__Texto fornecido__.
┄┄┄┄┄┄
Todas essas aberrações no regime político ocorreram mediante um comportamento minimamente questionável do STF, com aprovação majoritária da esquerda. A manifestação desse regime de exceção, que de 2013 a 2016 apoiou-se politicamente na extrema-direita, agora conta com o suporte do governo do PT.
“Aos amigos, a lei; aos inimigos, os rigores da lei”
A fria frase, nesta versão atribuída a Getúlio Vargas, seria aprazível perante a realidade jurídica atual no Brasil. Mesmo na ferrenha selva de normativas, feliz daquele que for julgado conforme a lei, e não apenas sofra o esmagamento do arbítrio do Judiciário.
Um exemplo desse arbítrio ocorreu no mês anterior, quando o deputado Marcel Van Hattem (Novo-RS) teve uma representação realizada em seu desfavor na PGR. A representação seria pelas ofensas de “mafiosos (criminosos), covardes, achacadores” contra o presidente Luiz Inácio Lula da Silva (PT), o ministro Alexandre de Moraes e demais ministros do STF.
“Lula e Alexandre de Moraes são covardes. Aliás, digo mais: o que estão fazendo no STF hoje é coisa de mafioso. E não é só o Alexandre de Moraes. A máfia depende de uma organização, e a organização que hoje está no STF é mafiosa, inclusive colocando a faca no pescoço de várias outras pessoas: Kassab, Deltan, Salles… puxando os processos de volta para o STF para, segundo a própria imprensa, chantagear a classe política”, declarou Cappelli em seu discurso na tarde do dia 27 de março.
Tamanha aberração dessa representação tomou maior vulto, tornando-se uma monstruosidade por parte do líder da bancada do Partido dos Trabalhadores na Câmara dos Deputados, Lindbergh Farias (PT-RJ).
“Atacar e tentar constranger ministros do STF e o Poder Judiciário, imputando-lhes a pecha de ‘mafiosos (criminosos), covardes, achacadores’, constitui prática criminal e afrontosa que deve ser reprimida com todo o rigor da lei”, afirmou Farias, solicitando à PGR ação penal contra Cappelli, além de responsabilizações civis e administrativas.
┄┄┄┄┄┄
__Dados fornecidos__.
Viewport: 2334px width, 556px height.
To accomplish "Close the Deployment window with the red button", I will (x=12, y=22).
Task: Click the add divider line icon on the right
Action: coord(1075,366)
┄┄┄┄┄┄
__Complete o seguinte__.
1 – Reproduza fielmente o trecho do texto fornecido que se estende de "Um exemplo desse" até "27 de março.".
2 – Com base no texto fornecido, responda:
(a) A quem é atribuída a frase "Aos amigos, a lei; aos inimigos, os rigores da lei"?
(b) Em que dia e período foi proferido o discurso citado?
(c) Que posição ocupa Lindbergh Farias na Câmara dos Deputados?

__Respostas por tarefa__.
1 –
Um exemplo desse arbítrio ocorreu no mês anterior, quando o deputado Marcel Van Hattem (Novo-RS) teve uma representação realizada em seu desfavor na PGR. A representação seria pelas ofensas de “mafiosos (criminosos), covardes, achacadores” contra o presidente Luiz Inácio Lula da Silva (PT), o ministro Alexandre de Moraes e demais ministros do STF.
“Lula e Alexandre de Moraes são covardes. Aliás, digo mais: o que estão fazendo no STF hoje é coisa de mafioso. E não é só o Alexandre de Moraes. A máfia depende de uma organização, e a organização que hoje está no STF é mafiosa, inclusive colocando a faca no pescoço de várias outras pessoas: Kassab, Deltan, Salles… puxando os processos de volta para o STF para, segundo a própria imprensa, chantagear a classe política”, declarou Cappelli em seu discurso na tarde do dia 27 de março.

2 –
(a) A Getúlio Vargas.
(b) Na tarde do dia 27 de março.
(c) Líder da bancada do Partido dos Trabalhadores.